ROME (Reuters) - AS Roma beat struggling AC Milan 2-1 at the Stadio Olimpico on Sunday to move up to fifth place in Serie A and continue the visitors’ miserable run.
Edin Dzeko headed the hosts in front in the first half before Theo Hernandez drew Milan level after the break.
Nicolo Zaniolo struck the winner after 59 minutes to send Roma above Cagliari into fifth on 16 points, one behind Napoli in the fourth and final Champions League spot.
“The players put in a good performance and fought hard, but it’s not easy at the moment to play three games in a week, so they really deserved this,” Roma coach Paulo Fonseca told Sky Sport Italia.
“Zaniolo had a great game, scored an important goal for us and we have three very, very important points for the team.”
Stefano Pioli has picked up one point from his first two games since succeeding the sacked Marco Giampaolo as Milan coach, a 2-2 draw with Lecce on his debut at San Siro.
His side are 12th with 10 points, having won just one of their last six games.
“I expected more,” Pioli said.
“Over the two games, we frankly gave our contribution to the failed victories. We made mistakes that were too obvious for a club of our status.”
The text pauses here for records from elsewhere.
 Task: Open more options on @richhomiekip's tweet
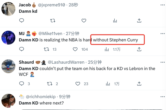[163, 97]
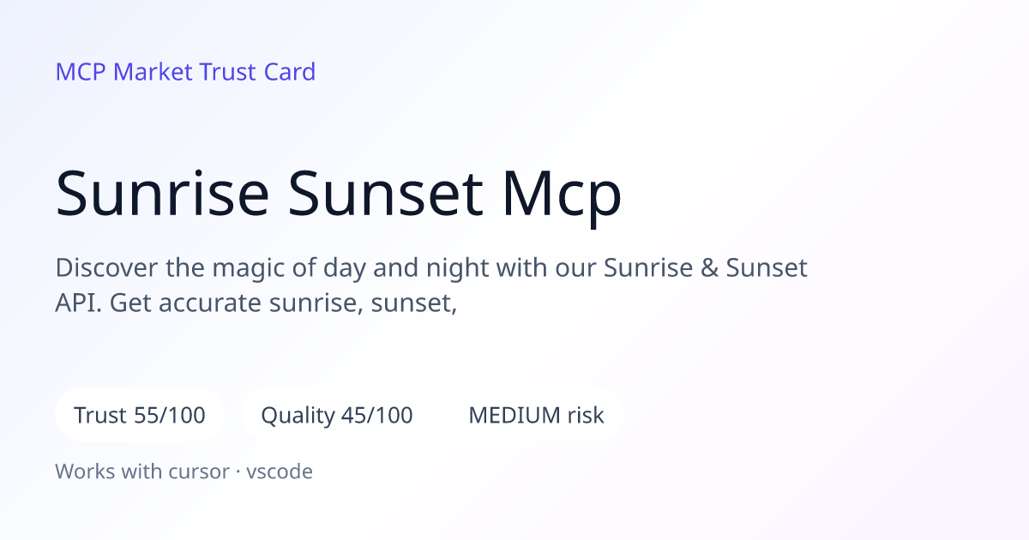Click the 55/100 score number
Viewport: 1029px width, 540px height.
coord(170,416)
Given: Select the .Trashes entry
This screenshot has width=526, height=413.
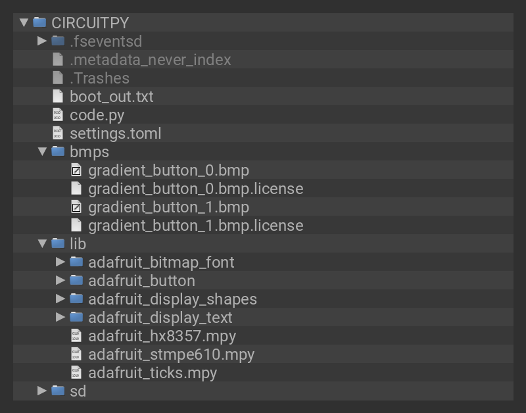Looking at the screenshot, I should click(99, 78).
A lively and entertaining game was characterised by defensive errors that led to all three goals.
Dzeko was left completely unmarked to power a header home at the back post from a Jordan Veretout corner.
Milan levelled 10 minutes into the second half as Hernandez was afforded the time and space to gather Davide Calabria’s cross and fire a finish past Pau Lopez.
But the hosts were back in front four minutes later when Calabria gave the ball away cheaply and Zaniolo fired in a shot from the edge of the area.
Later on Sunday, Ciro Immobile’s 89th-minute header gave Lazio a 2-1 win at Fiorentina to move the Roman club into sixth place, one point behind Roma.
Joaquin Correa put the visitors in front in the first half before Federico Chiesa’s equalised, but Immobile struck late on before Lazio substitute Felipe Caicedo had a stoppage-time penalty saved by Bartlomiej Dragowski.